China already has said it will ignore the ruling of the tribunal, which it claims is biased.
If China does disregard the decision, the United States almost certainly will portray the case as yet another instance in which Beijing flouts international law. But any U.S. attempt to pressure China over its rejection of the ruling will be complicated by the fact that Washington itself has not ratified the treaty on which the Philippine complaint is based — the United Nations Convention on the Law of the Sea, or UNCLOS.
America is not a party to the dispute (although we have views on it--in short, we have no position on ownership but insist that disputes be settled peacefully and we insist that the EEZ does not eliminate freedom of the seas by converting international waters to national territory in full or in part as China claims--going so far as to calling the South China Sea region the Chinese city of Sansha!), while China and the Philippines are parties in the dispute.
America is not a member of the treaty, UNCLOS (or less charitably, LOST), while China and the Philippines have both ratified the treaty.
So why does China's compliance with an enforcement mechanism in a dispute with a fellow treaty member (and others, too) rely on whether or not America--which has no territorial claims in the region--is a member of the treaty?
Shouldn't China observe the treaty provisions in a dispute with fellow treaty member the Philippines?
Of course, China has not contested the charge by the Philippines because China refused to recognize the authority of the body hearing the dispute when China joined the treaty.
Perhaps China would have had a less complicated task of criticizing the anticipated ruling--which can't fully settle the dispute even on paper since LOST doesn't actually cover how you decide who owns what--if they had fully ratified all provisions of the treaty, eh?
And why do we have a foreign policy bureaucracy if we can't figure out how to exert influence from outside the treaty?
Consider too that America is using naval and air units to challenge China's claims to the South China Sea that defy international law apart from the treaty.
China's refusal to adhere to international law is why they pull stunts like this:
A U.S. Air Force RC-135 reconnaissance aircraft flying Tuesday in international airspace over the East China Sea was intercepted in an "unsafe manner" by a Chinese J-10 fighter jet, several defense officials tell CNN.
The Chinese jet was never closer than 100 feet to the U.S. aircraft, but it flew with a "high rate of speed as it closed in" on the U.S. aircraft, one official said.
The Chinese want to drive us from the region--which they assert is not international airspace--by force.
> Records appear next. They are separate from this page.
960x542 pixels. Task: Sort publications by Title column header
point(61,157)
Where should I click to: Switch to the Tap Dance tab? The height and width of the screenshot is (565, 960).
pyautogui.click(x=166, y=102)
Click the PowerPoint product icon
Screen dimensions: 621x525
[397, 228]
If China can intimidate us, the rest of the region has no chance of resisting China for long.
How is it possible to claim that when that use of military power is insufficient to deter China from illegally claiming territory that America joining the Law of the Sea treaty would get China to back down over its claims?
Remember, China isn't relying on the Law of the Sea treaty for its claim on the South China Sea (well, 80% of it), which Peking says is based on "traditional" Chinese claims rather than international law.
Further, don't forget that the LOST provisions about exclusive economic zones (EEZ) based on ownership of bits of land have made it more important to contest the control bits of rocks--or make them as China has done to base those EEZ claims on.
Considering that China's territorial claims seem to expand with increases in their military capabilities, I'd rely on the traditional means of a strong military to enforce freedom of the seas rather than pretend--for a while--that a piece of paper can do the job instead.
And organize allies who similarly oppose China:
Expansion of Chinese power, particularly China's military power, and North Korean belligerency are the precipitate causes for the emerging Asian security network. In the late 1990s, Southeast Asian nations began reacting to Chinese territorial expansion in the South China Sea. Chinese maritime and island claims encroached on Vietnamese and Filipino territory. Hanoi and Manila faced a common security threat.
Beijing's audacious island manufacturing strategy in the South China Sea has provoked fierce Vietnamese and Filipino resistance. China creates artificial islands then says they are Chinese territory. The larger pseudo-islets now have air bases capable of handling jet fighter-bombers.
India is edging toward that opposition, too:
Senior officials in Washington said on June 7 that the United States and India have finalized the text of an agreement on sharing military logistics, and that the deal will be signed “very shortly.”
Just kill this treaty. We've survived just fine outside of it for about 35 years and the benefits claimed are nonsense. China will not admit that any piece of paper hinders their claims at sea.